PolyOx1105、プロピレングリコール及びPEG4000は、乱用防止層を形成するために混合された。3つの成分は水/エタノール溶媒に溶解され、続いて湿潤フィルムが例えば3Mのポリエチレンフィルム、Scotpak 1012などの裏張り層のシート上に直接成型された。湿潤フィルムは次いで、対流空気乾燥オーブンにおいて60℃で30分間乾燥された。乱用防止層のコーティングの厚さは約3ミルである。適切な乱用抑止層組成の例が表9に開示されている。
接着剤薬物マトリックス層は、接着剤薬物マトリックス混合物を直接(ステップ1で調製された)乱用防止層上に流し込むことによって、又は剥離ライナー上に流し込み次いで乱用抑止層にラミネートされることによって調製される。

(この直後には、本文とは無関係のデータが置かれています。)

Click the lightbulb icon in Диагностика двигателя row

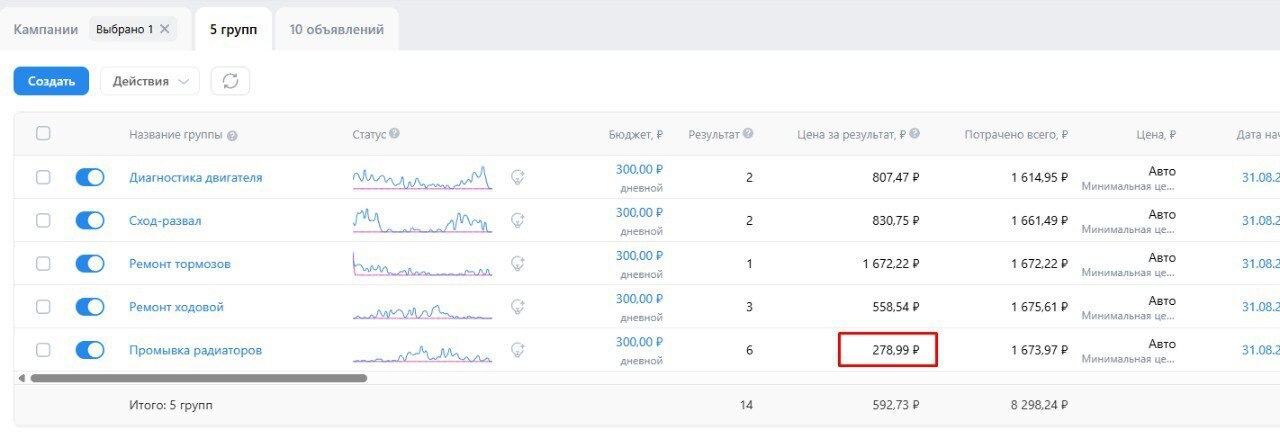pos(518,177)
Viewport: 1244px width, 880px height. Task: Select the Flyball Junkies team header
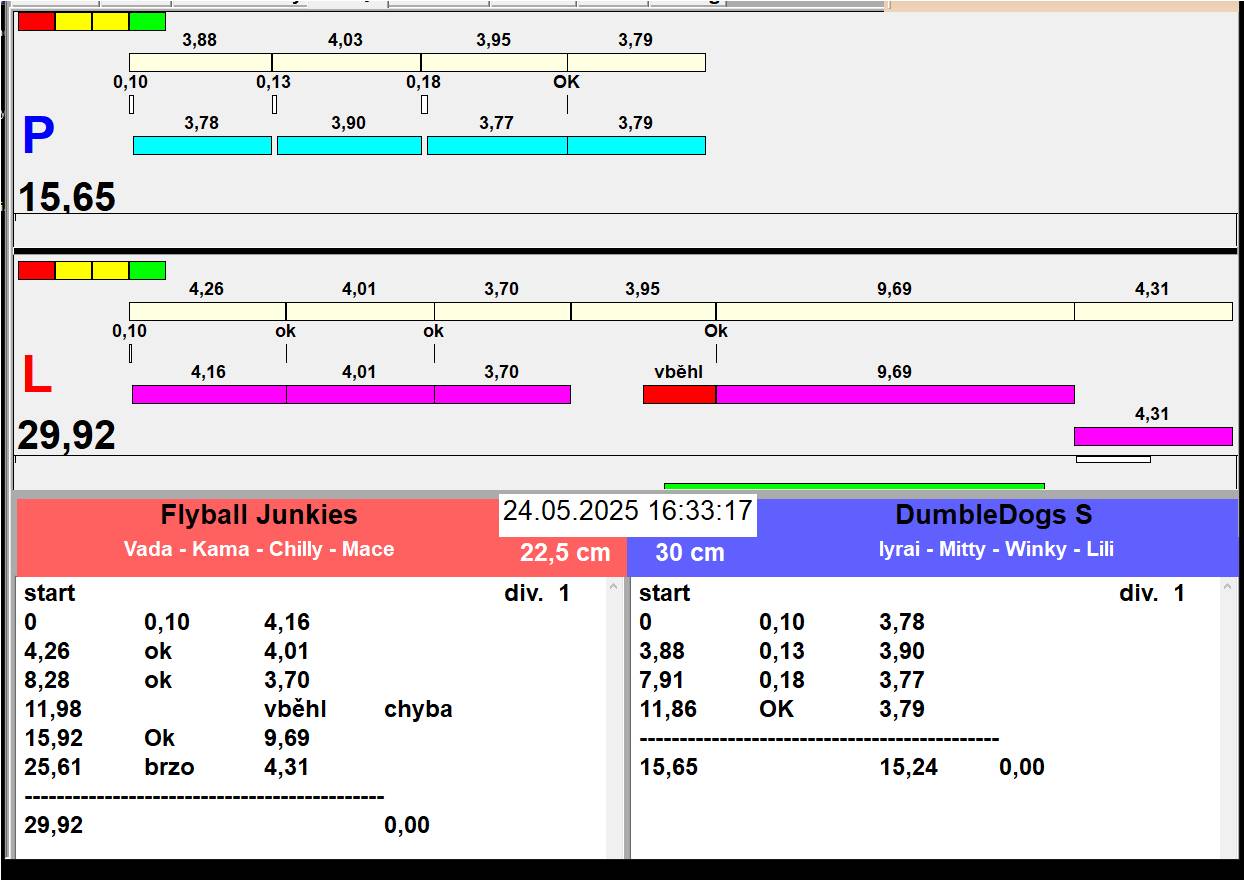[259, 516]
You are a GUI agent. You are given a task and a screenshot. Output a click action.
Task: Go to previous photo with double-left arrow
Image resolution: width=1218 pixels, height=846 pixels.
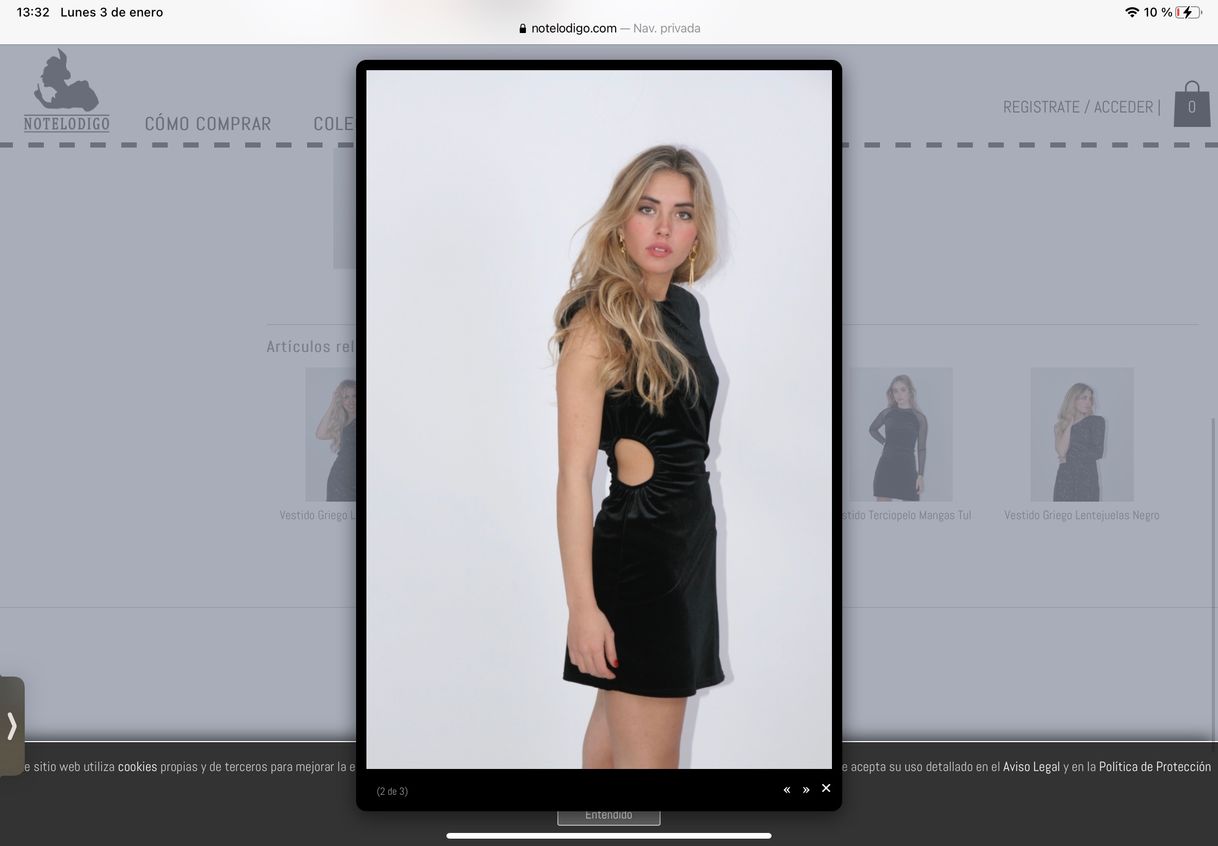[x=786, y=789]
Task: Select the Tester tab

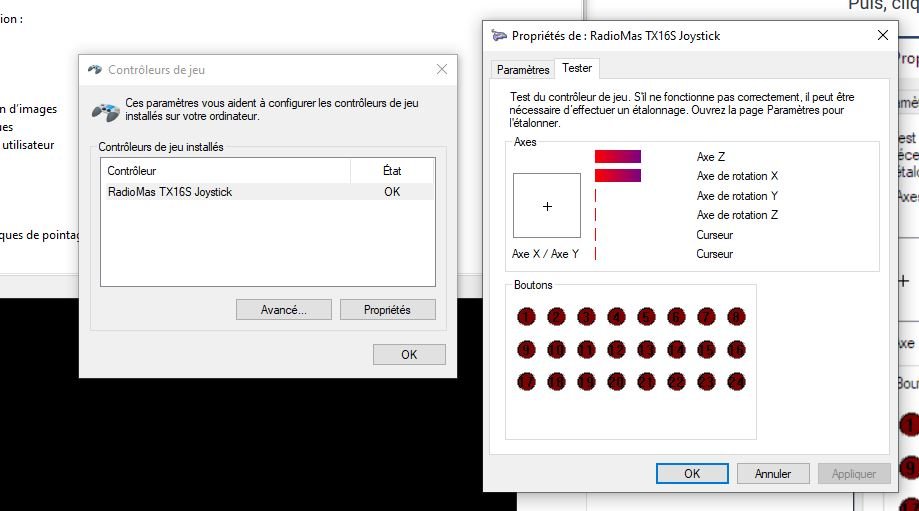Action: [x=577, y=69]
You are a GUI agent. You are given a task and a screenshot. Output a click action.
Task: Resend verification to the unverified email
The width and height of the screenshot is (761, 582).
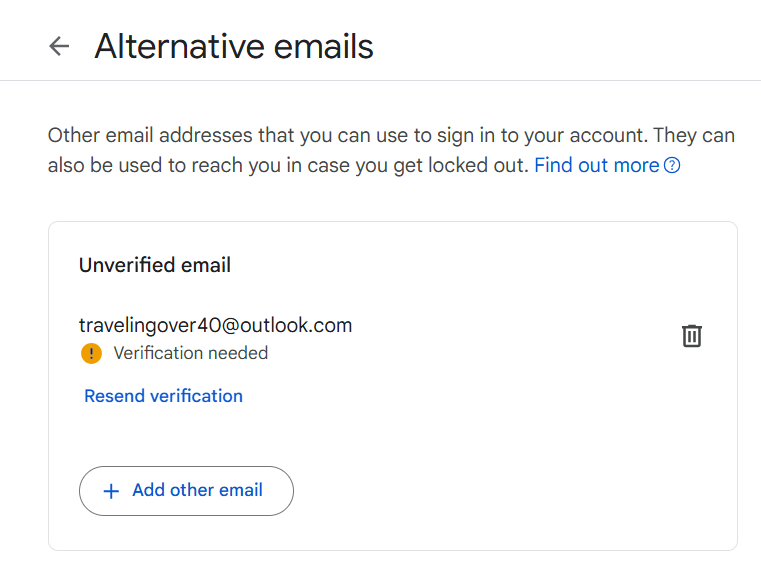pos(164,396)
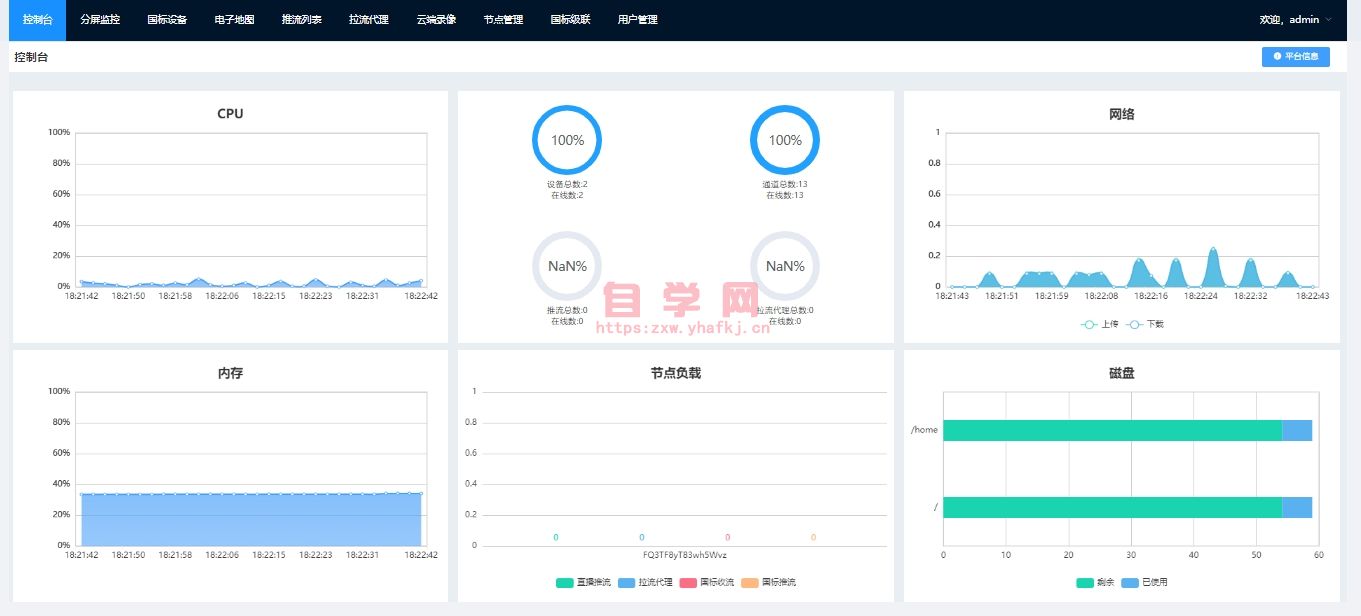Image resolution: width=1361 pixels, height=616 pixels.
Task: Click the 设备总数 100% ring gauge
Action: pyautogui.click(x=567, y=140)
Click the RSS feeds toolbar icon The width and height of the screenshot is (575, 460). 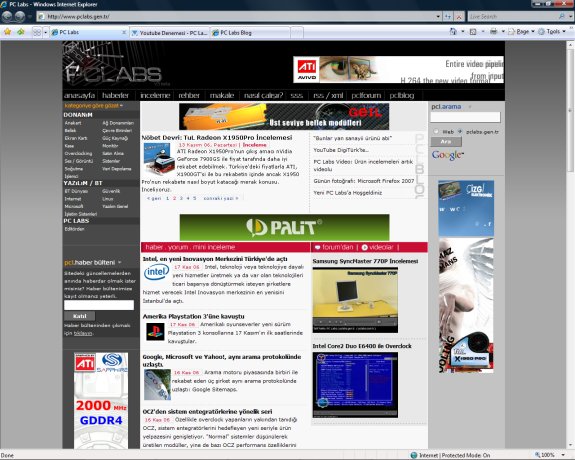[x=473, y=32]
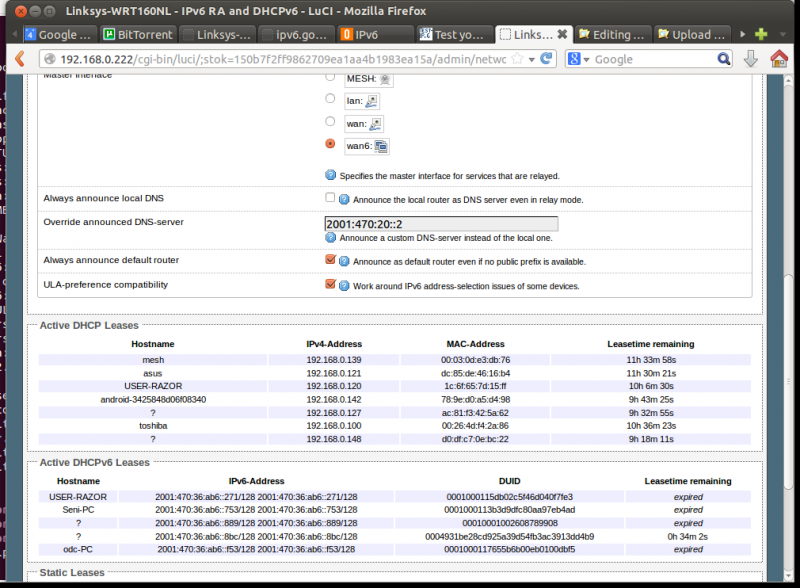Disable ULA-preference compatibility

(x=330, y=284)
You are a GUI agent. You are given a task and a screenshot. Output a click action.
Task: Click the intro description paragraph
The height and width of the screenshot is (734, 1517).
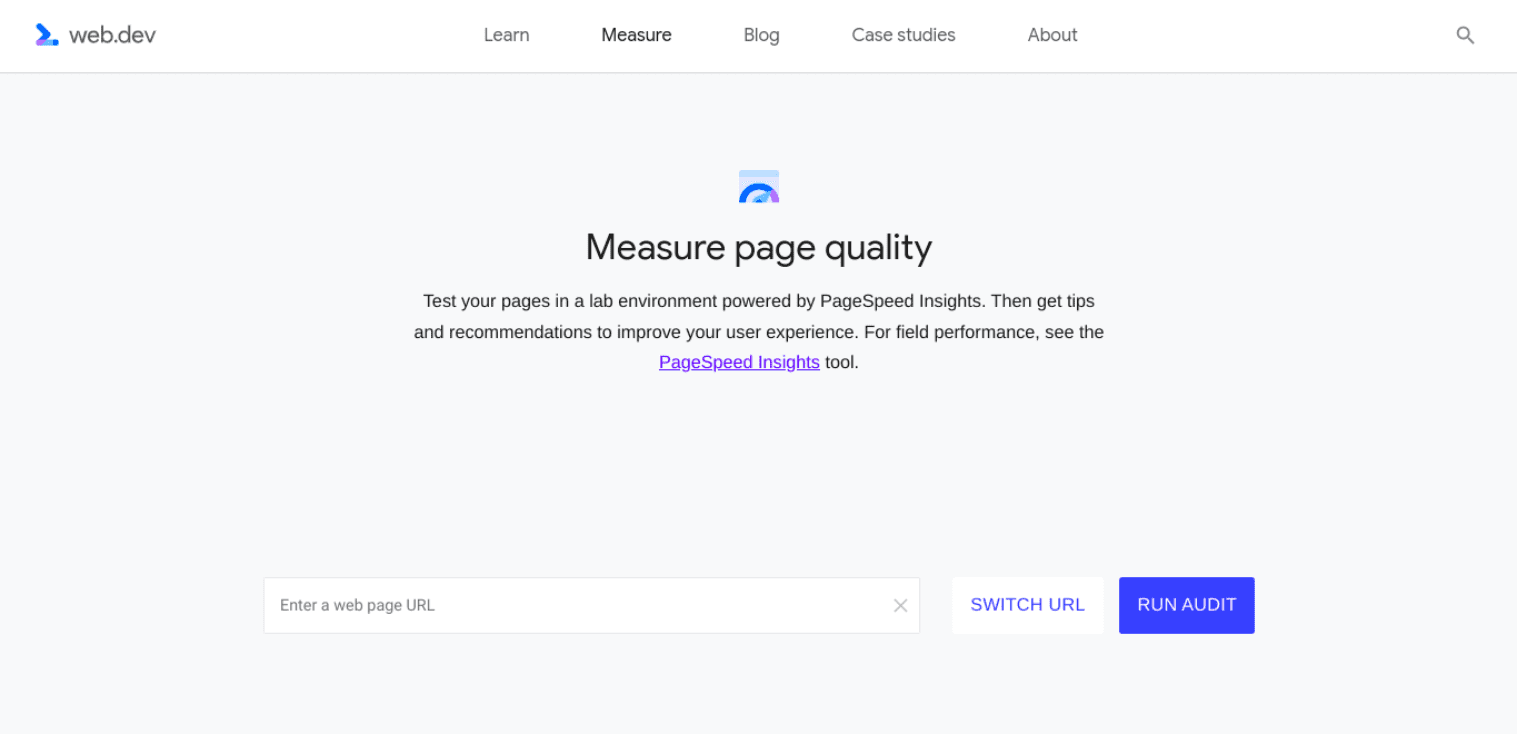pyautogui.click(x=758, y=331)
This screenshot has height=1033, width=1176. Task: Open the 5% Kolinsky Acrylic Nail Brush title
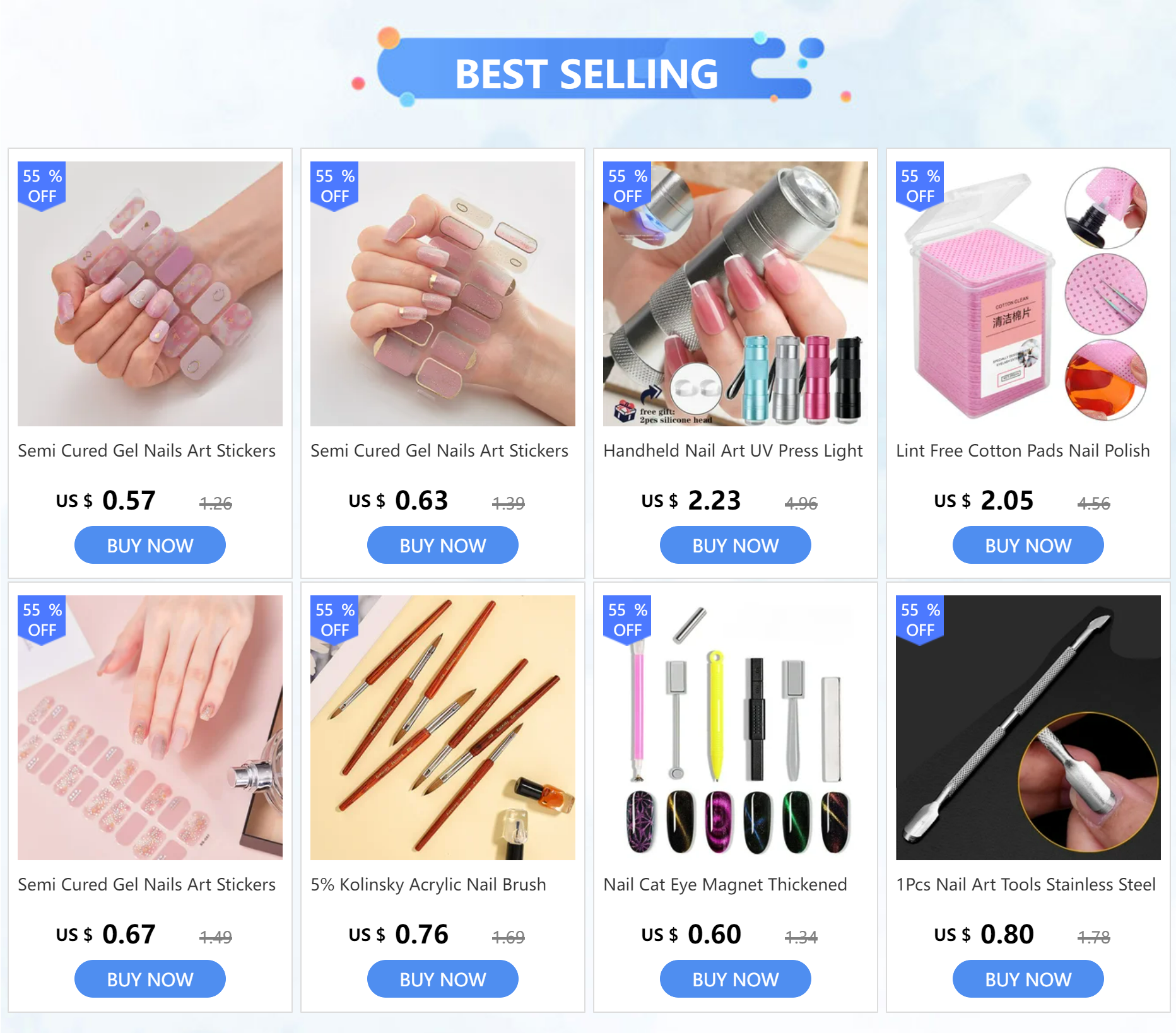428,885
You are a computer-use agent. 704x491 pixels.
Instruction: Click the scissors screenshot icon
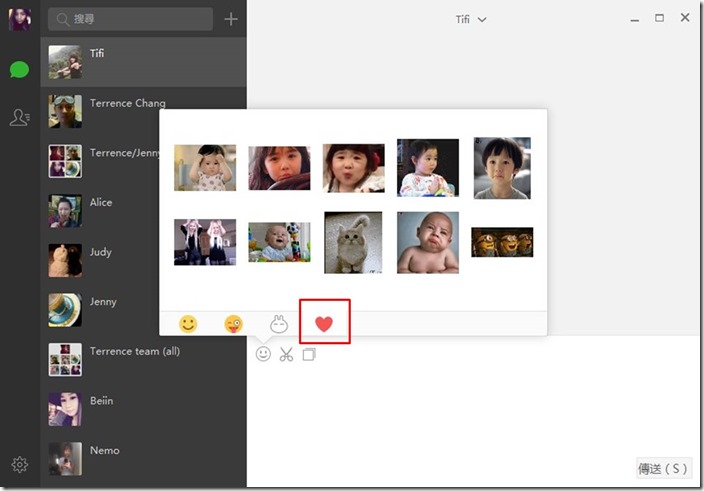click(286, 354)
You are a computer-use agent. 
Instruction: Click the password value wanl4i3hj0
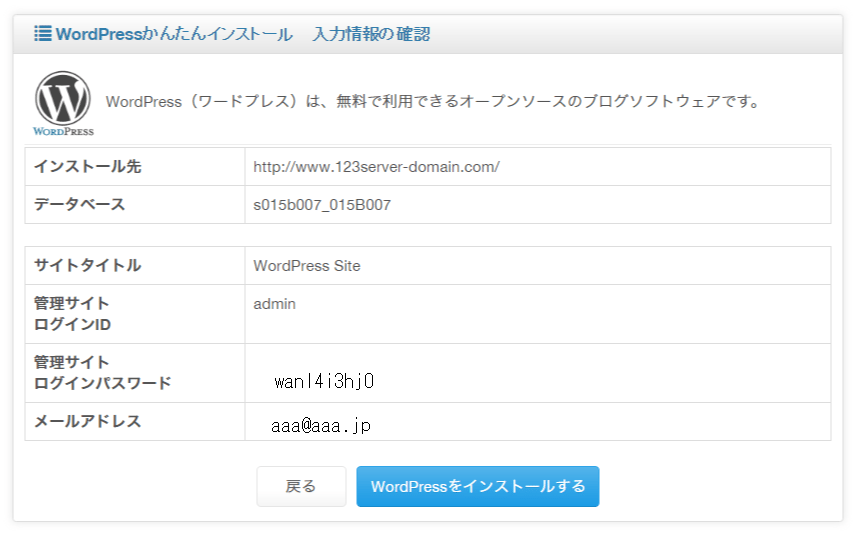324,381
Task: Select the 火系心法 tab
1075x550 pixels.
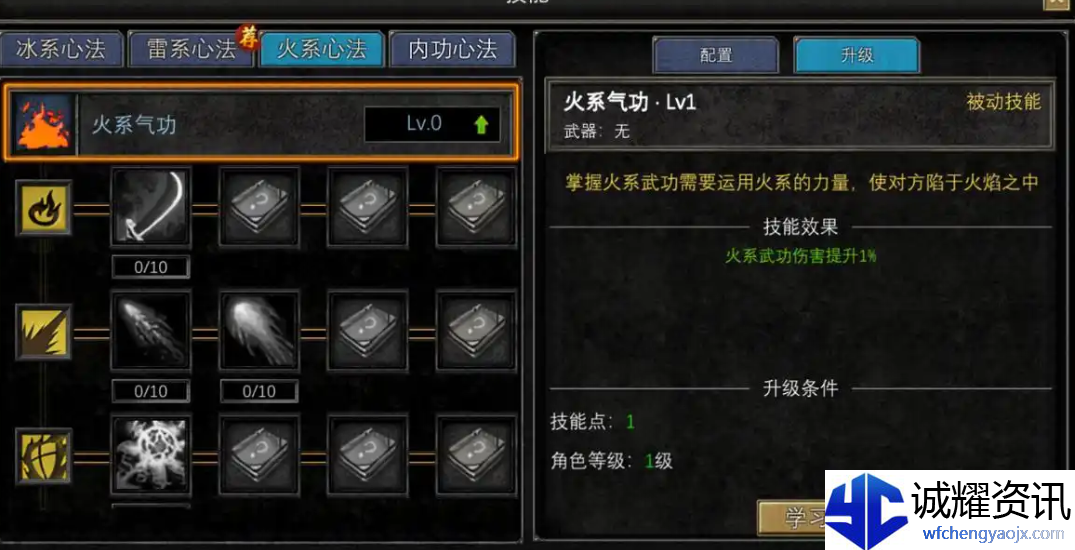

実施例7による経皮送達デバイスは、乱用防止層においてアポモルヒネ(嘔吐剤)を用いて調製される。乱用者による溶媒抽出の後、嘔吐剤は、注射、吸飲又は吸入された場合に重度の吐き気を引き起こす可能性がある。アポモルヒネは本発明において、好ましくは最終製剤の約0.05−5重量%、最も好ましくは約0.1−2重量%で使用される。
実施例9は、乱用抑止剤がカプサイシンであることを除いて、実施例7に従って調製された。乱用者によって溶媒に溶解された後、カプサイシンを含有するケタミン溶液は、吸飲又は吸入された場合に著しく痛みが強い灼熱感を引き起こし、それによって経皮薬物送達装置の乱用可能性を減少させる。
表11は、それによって乱用抑止剤を本発明の経皮送達デバイスで使用することができる追加の技術を提供する。
本発明の一実施形態は、実施例7に従って調製され、接着剤−薬物層は接着剤及び200mgのケタミンを含み、乱用抑止層は7mgのSLS及び5mgの安息香酸デナトニウムを含むゲル形成剤を含む。
2 接着剤薬物マトリックス
3 剥離ライナー
4 乱用抑止剤
5 薬物
6 乱用抑止層
7 オーバーレイ接着層
Claims (18)
- 裏張り層、接着剤−薬物層、任意の乱用抑止層、及び剥離ライナーを含み、前記接着剤−薬物層は、10−25重量%のケタミン、結晶化防止剤、皮膚浸透促進剤及び感圧接着剤を含む、経皮送達デバイスであって、前記経皮送達デバイスが、約8時間から約168時間の間、0.1−5mg/日/cm2のケタミン浸透速度を提供し、前記結晶化防止剤が、ポリビニルピロリドンコビニルアセテートまたはポリメタクリレートを含み、前記皮膚浸透促進剤が、オレイルオレアート、オレイルアルコール、レブリン酸、及び/又はジエチレングリコールモノエチルエーテルを含み、前記感圧接着剤が、アクリル系感圧接着剤を含む、経皮送達デバイス。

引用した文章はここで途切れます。